# total noise power of a resistor (all frequencies)

Let's calculate the power generated by Johnson-Nyquist noise (and then immediately dissipated as heat) in a short-circuited resistor. I mean the total power at all frequencies, zero to infinity...

$$(\text{Noise power at frequency }f) = \frac{V_{rms}^2}{R} = \frac{4hf}{e^{hf/k_BT}-1}df$$ $$(\text{Total noise power}) = \int_0^\infty \frac{4hf}{e^{hf/k_BT}-1}df$$ $$=\frac{4(k_BT)^2}{h}\int_0^\infty \frac{\frac{hf}{k_BT}}{e^{hf/k_BT}-1}d(\frac{hf}{k_BT})$$ $$=\frac{4(k_BT)^2}{h}\int_0^\infty \frac{x}{e^x-1}dx=\frac{4(k_BT)^2}{h}\frac{\pi^2}{6}$$ $$=\frac{\pi k_B^2}{3\hbar}T^2$$ i.e. temperature squared times a certain constant, 1.893E-12 W/K2.

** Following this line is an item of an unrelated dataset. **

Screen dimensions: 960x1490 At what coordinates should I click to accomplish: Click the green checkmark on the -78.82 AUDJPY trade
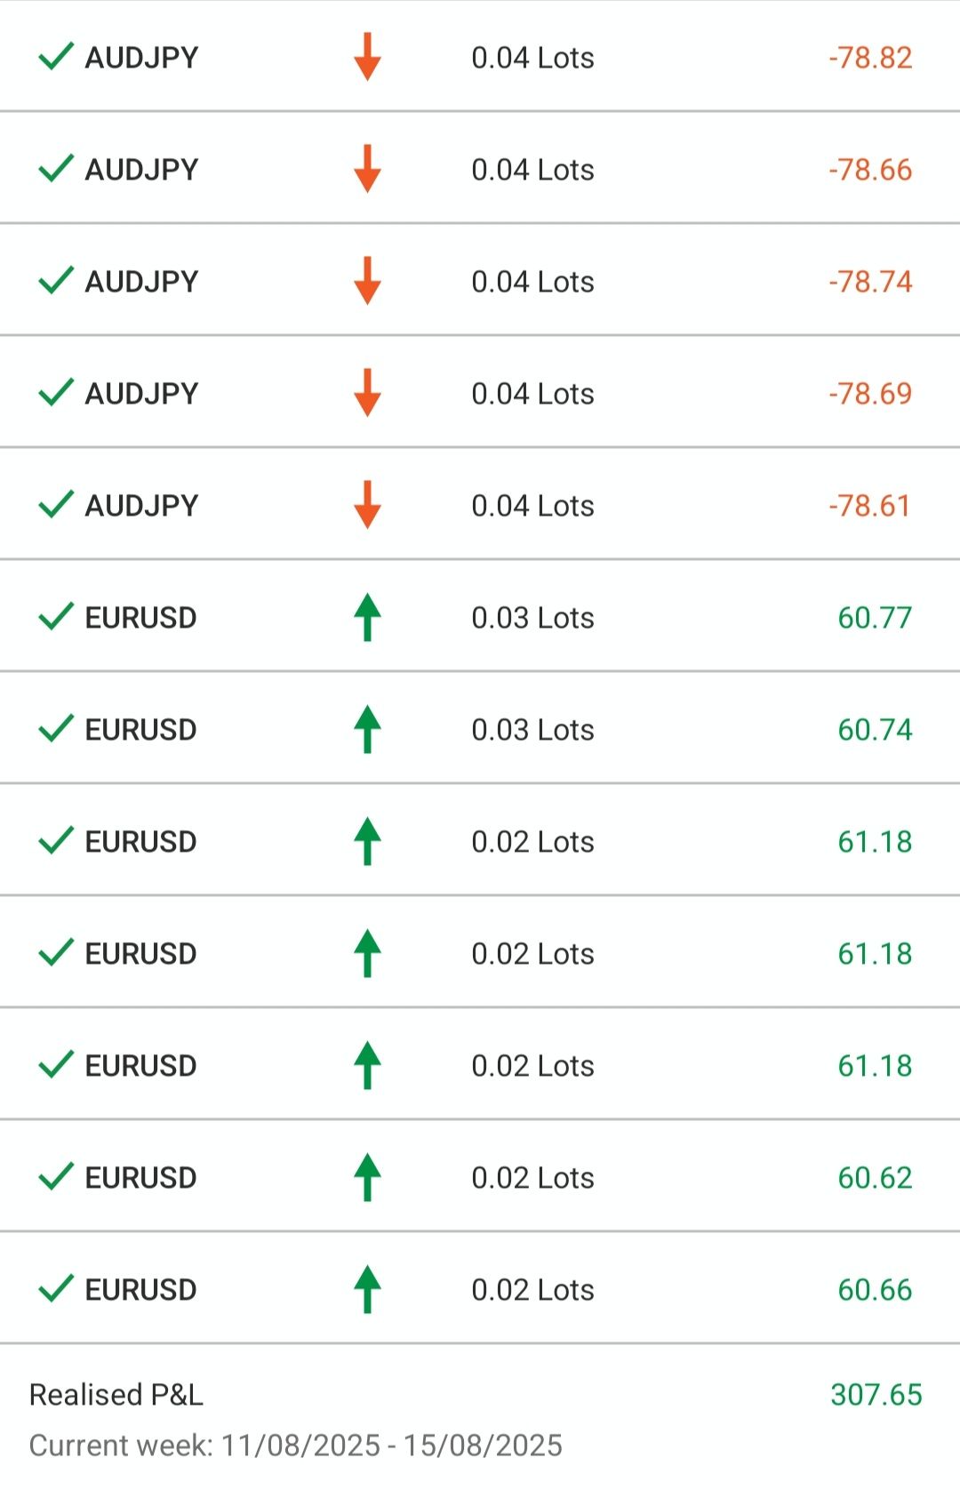click(x=56, y=57)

Is there a name for this constant? Or any literature discussing its significance or meaning? Is there any intuitive way to understand why total blackbody radiation goes as temperature to the fourth power, but total Johnson noise goes only as temperature squared?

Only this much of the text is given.